The legal framework
These general notes refer to companies incorporated in jurisdictions that follow UK law.
The registrar has the power to refuse registration of any name considered undesirable, confusing, offensive or too like that of an existing company. Words including trust, investment, bank and insurance can only be used if the company is specifically licensed to undertake the indicated activity. The criteria for name selection may vary by jurisdiction.
Authorised Share Capital
This can be as high as wished and is the maximum capital available for issue. Generally a company would be incorporated with the highest authorised capital for which the minimum registration fees apply.
Issued Share Capital
This is the capital actually taken up by shareholders. It may be fully or partly paid up for cash or in kind. Once shares have been wholly paid for the shareholder has no further liability to the company. If shares were to be held by nominee or trustee shareholders they would normally be fully paid up to avoid liability for the professional shareholders.
Registered Office and Other Domiciliary Requirements
All companies must have a registered office within the country in which they are incorporated but this does not have to be the place where the company carries on business or keeps its accounts.

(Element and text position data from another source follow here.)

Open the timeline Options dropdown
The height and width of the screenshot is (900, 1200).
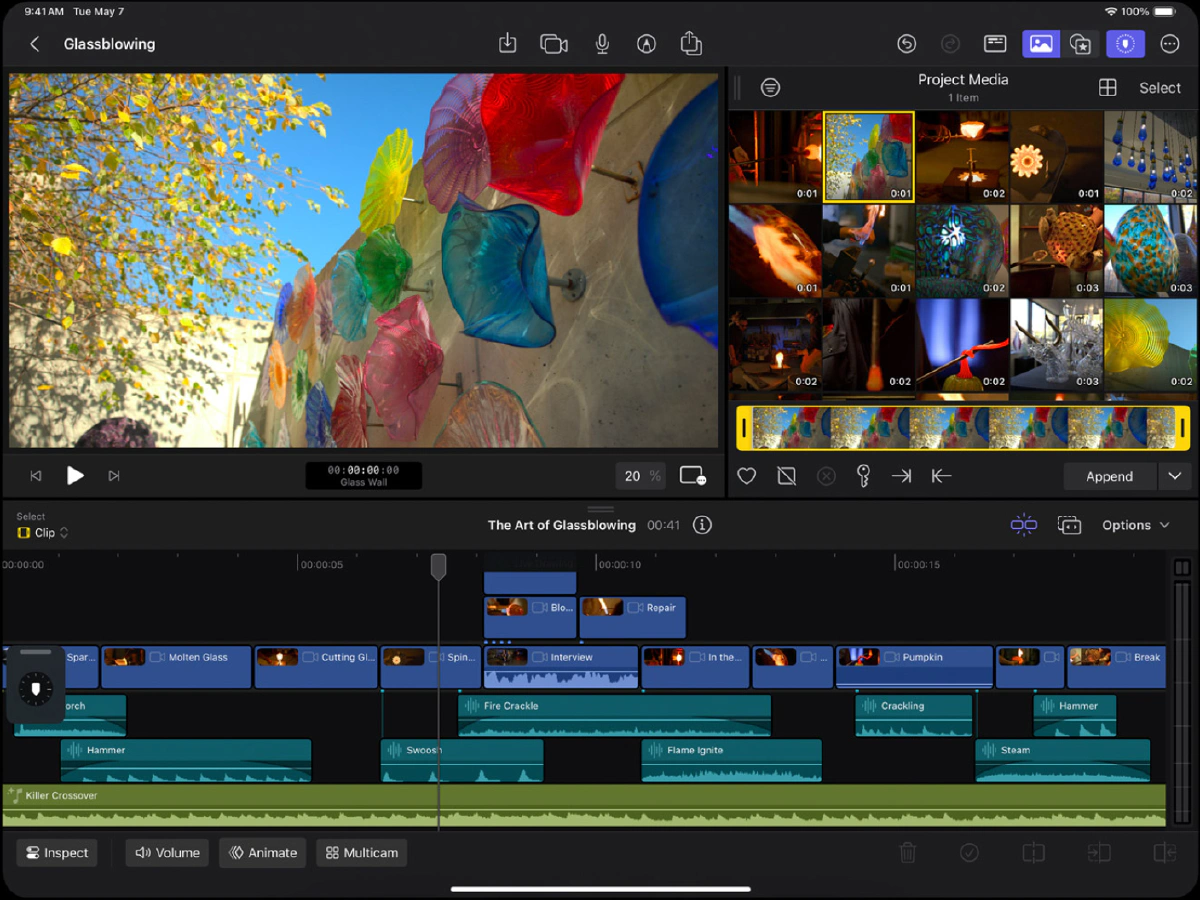tap(1135, 525)
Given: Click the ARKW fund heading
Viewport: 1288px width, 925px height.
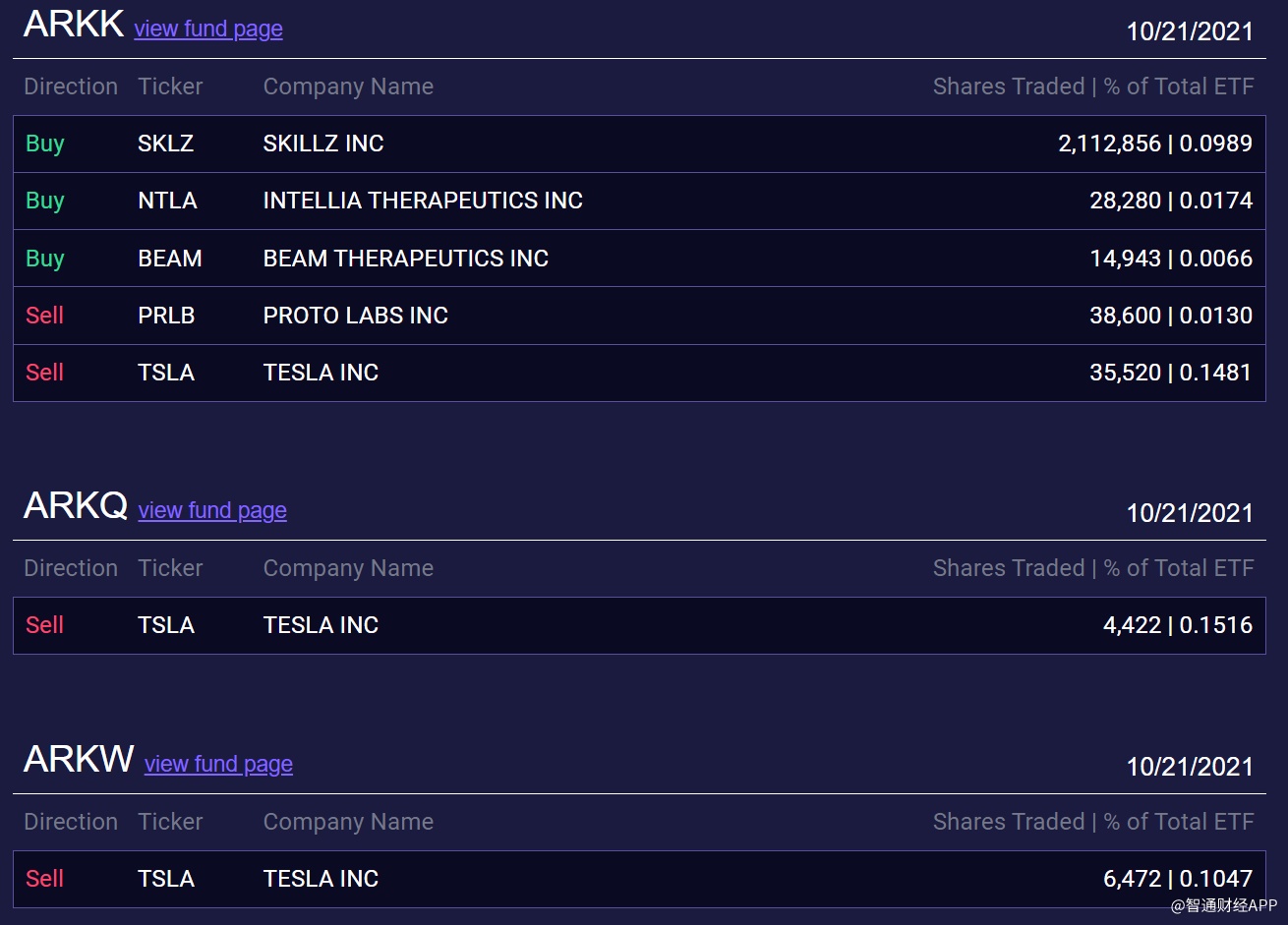Looking at the screenshot, I should coord(79,760).
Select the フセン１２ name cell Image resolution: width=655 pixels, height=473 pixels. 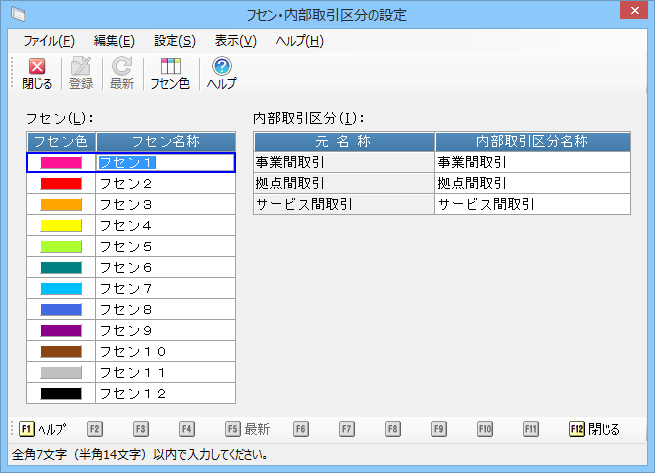pyautogui.click(x=165, y=393)
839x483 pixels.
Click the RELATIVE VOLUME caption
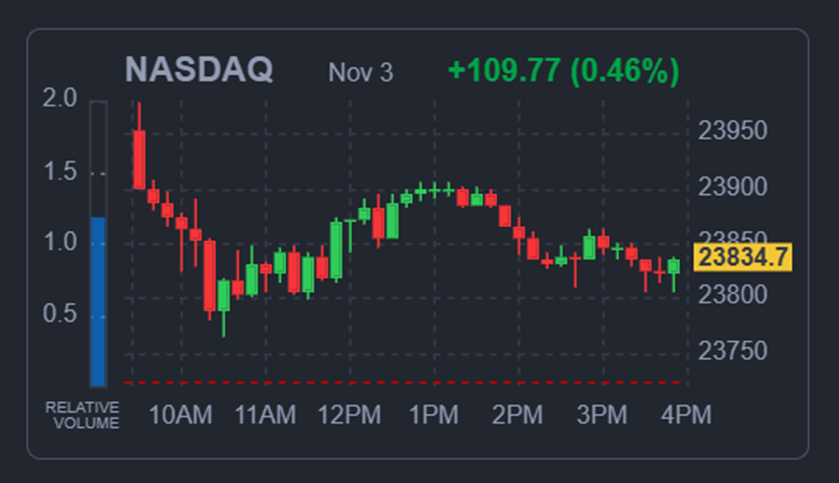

Most jurisdictions have a requirement for all companies to appoint a resident agent to receive official notices and legal papers. Some also require companies to have a locally resident company secretary or director.
It is usually the responsibility of the company secretary to make sure that a company is in good standing and make the necessary returns to the registrar and government. This requires a thorough knowledge of local company law and practice so it is strongly recommended that one of ICSG's locally based professional is appointed even if there is no strict legal requirement to do so.
Memorandum of Association
Historically the Memorandum of Association set out the objects of the company. Activities not set out in the memorandum were unauthorised so it was normal practice to draft extremely wide powers to cover any future activities.
Most jurisdictions have now abolished this “ultra vires” rule so the memorandum now often simply states that the objects are unlimited so the company can undertake any lawful business that is not specifically proscribed or licensable.
Articles of Association
The Articles of Association (often called ‘Bye-Laws’) represent a contract between the shareholders and the company. They provide detailed rules for the management of the company’s affairs and for the conduct of its business.
Shareholders are the legal owners of the company but responsibility for the day-to-day management of the company rests with its directors and to a limited extent with the company secretary.
Shareholders normally retain the power to remove a director and elect a replacement but do not have the power to interfere with the management of the company. Shareholders often also act as the directors of the company.
Some jurisdictions require a public record of the details of the shareholders to be maintained. In such cases, nominees or trustees will frequently hold the shares allowing the beneficial owner to retain anonymity.
ICSG frequently provides directors who reside and meet offshore. This prevents a company being considered as resident in the high tax country where the owners reside. These directors will, after carefully consideration, normally carry out the wishes of the ultimate owner but, if the tax status of the company is not to be prejudiced, those directors must be capable of demonstrating that they exercise independent mind and management.
Naturally clients may be nervous about giving over control of their business to a third party so they should only use organisations of the highest integrity and experience. ICSG employs professionally qualified staff, holds appropriate government licences and has successfully managed many thousands of companies over a period of many years. The importance of these factors cannot be overstated.
The company secretary is usually responsible for making sure that a company is in good standing and making the necessary returns to the registrar and government. This requires a thorough knowledge of local company law so we strongly recommend that one of ICSG’s locally based professionals be appointed, even if there is no strict legal requirement to do so.
Registered or Bearer Shares?
In response to the increased need for transparency and ‘know your client’, most jurisdictions have either abolished or introduced legislation to immobilise bearer shares. We recommend the issue of registered shares only.